DATA FOR PROCESSING:
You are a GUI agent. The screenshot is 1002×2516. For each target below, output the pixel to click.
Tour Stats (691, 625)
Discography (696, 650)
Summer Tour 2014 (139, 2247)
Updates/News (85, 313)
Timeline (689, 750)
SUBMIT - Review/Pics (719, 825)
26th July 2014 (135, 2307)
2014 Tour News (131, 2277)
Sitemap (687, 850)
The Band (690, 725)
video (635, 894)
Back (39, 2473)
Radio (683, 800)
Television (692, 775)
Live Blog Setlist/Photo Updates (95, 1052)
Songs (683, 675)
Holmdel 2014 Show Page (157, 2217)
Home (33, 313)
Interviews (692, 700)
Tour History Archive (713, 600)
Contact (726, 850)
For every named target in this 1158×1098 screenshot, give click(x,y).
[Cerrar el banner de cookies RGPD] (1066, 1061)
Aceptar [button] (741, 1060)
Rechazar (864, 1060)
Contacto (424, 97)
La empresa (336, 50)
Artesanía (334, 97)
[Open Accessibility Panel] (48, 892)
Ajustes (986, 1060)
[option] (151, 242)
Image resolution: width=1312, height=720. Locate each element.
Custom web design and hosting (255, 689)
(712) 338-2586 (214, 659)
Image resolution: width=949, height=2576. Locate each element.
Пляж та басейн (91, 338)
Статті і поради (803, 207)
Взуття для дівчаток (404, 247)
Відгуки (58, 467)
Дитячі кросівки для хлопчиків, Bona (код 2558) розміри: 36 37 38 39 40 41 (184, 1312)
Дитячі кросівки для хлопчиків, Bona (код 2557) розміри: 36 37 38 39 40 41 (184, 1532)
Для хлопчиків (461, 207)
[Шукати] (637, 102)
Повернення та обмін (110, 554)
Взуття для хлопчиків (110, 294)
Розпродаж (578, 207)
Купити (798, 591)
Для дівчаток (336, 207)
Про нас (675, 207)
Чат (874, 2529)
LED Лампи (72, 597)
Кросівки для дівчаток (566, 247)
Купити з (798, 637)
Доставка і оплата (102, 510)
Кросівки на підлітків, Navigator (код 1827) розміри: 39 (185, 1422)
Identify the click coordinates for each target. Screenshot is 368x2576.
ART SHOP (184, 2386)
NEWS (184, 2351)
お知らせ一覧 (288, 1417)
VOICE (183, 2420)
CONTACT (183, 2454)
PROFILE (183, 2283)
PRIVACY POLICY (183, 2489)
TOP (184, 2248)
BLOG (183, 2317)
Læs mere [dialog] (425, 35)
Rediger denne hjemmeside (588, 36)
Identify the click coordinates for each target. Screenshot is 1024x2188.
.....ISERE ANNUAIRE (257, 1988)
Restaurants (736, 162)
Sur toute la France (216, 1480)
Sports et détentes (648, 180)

EXERCISE PROMPT: Format every line of the records above as a JSON list of strings, one string per line, leaving out any blank lines.

FINAL RESULT:
[
  "You are a GUI agent. The screenshot is 1002×2516. For each target below, output the pixel to click.",
  "Tour Stats (691, 625)",
  "Discography (696, 650)",
  "Summer Tour 2014 (139, 2247)",
  "Updates/News (85, 313)",
  "Timeline (689, 750)",
  "SUBMIT - Review/Pics (719, 825)",
  "26th July 2014 (135, 2307)",
  "2014 Tour News (131, 2277)",
  "Sitemap (687, 850)",
  "The Band (690, 725)",
  "video (635, 894)",
  "Back (39, 2473)",
  "Radio (683, 800)",
  "Television (692, 775)",
  "Live Blog Setlist/Photo Updates (95, 1052)",
  "Songs (683, 675)",
  "Holmdel 2014 Show Page (157, 2217)",
  "Home (33, 313)",
  "Interviews (692, 700)",
  "Tour History Archive (713, 600)",
  "Contact (726, 850)",
  "For every named target in this 1158×1098 screenshot, give click(x,y).",
  "[Cerrar el banner de cookies RGPD] (1066, 1061)",
  "Aceptar [button] (741, 1060)",
  "Rechazar (864, 1060)",
  "Contacto (424, 97)",
  "La empresa (336, 50)",
  "Artesanía (334, 97)",
  "[Open Accessibility Panel] (48, 892)",
  "Ajustes (986, 1060)",
  "[option] (151, 242)",
  "Image resolution: width=1312, height=720. Locate each element.",
  "Custom web design and hosting (255, 689)",
  "(712) 338-2586 (214, 659)",
  "Image resolution: width=949, height=2576. Locate each element.",
  "Пляж та басейн (91, 338)",
  "Статті і поради (803, 207)",
  "Взуття для дівчаток (404, 247)",
  "Відгуки (58, 467)",
  "Дитячі кросівки для хлопчиків, Bona (код 2558) розміри: 36 37 38 39 40 41 (184, 1312)",
  "Дитячі кросівки для хлопчиків, Bona (код 2557) розміри: 36 37 38 39 40 41 (184, 1532)",
  "Для хлопчиків (461, 207)",
  "[Шукати] (637, 102)",
  "Повернення та обмін (110, 554)",
  "Взуття для хлопчиків (110, 294)",
  "Розпродаж (578, 207)",
  "Купити (798, 591)",
  "Для дівчаток (336, 207)",
  "Про нас (675, 207)",
  "Чат (874, 2529)",
  "LED Лампи (72, 597)",
  "Кросівки для дівчаток (566, 247)",
  "Купити з (798, 637)",
  "Доставка і оплата (102, 510)",
  "Кросівки на підлітків, Navigator (код 1827) розміри: 39 (185, 1422)",
  "Identify the click coordinates for each target. Screenshot is 368x2576.",
  "ART SHOP (184, 2386)",
  "NEWS (184, 2351)",
  "お知らせ一覧 (288, 1417)",
  "VOICE (183, 2420)",
  "CONTACT (183, 2454)",
  "PROFILE (183, 2283)",
  "PRIVACY POLICY (183, 2489)",
  "TOP (184, 2248)",
  "BLOG (183, 2317)",
  "Læs mere [dialog] (425, 35)",
  "Rediger denne hjemmeside (588, 36)",
  "Identify the click coordinates for each target. Screenshot is 1024x2188.",
  ".....ISERE ANNUAIRE (257, 1988)",
  "Restaurants (736, 162)",
  "Sur toute la France (216, 1480)",
  "Sports et détentes (648, 180)"
]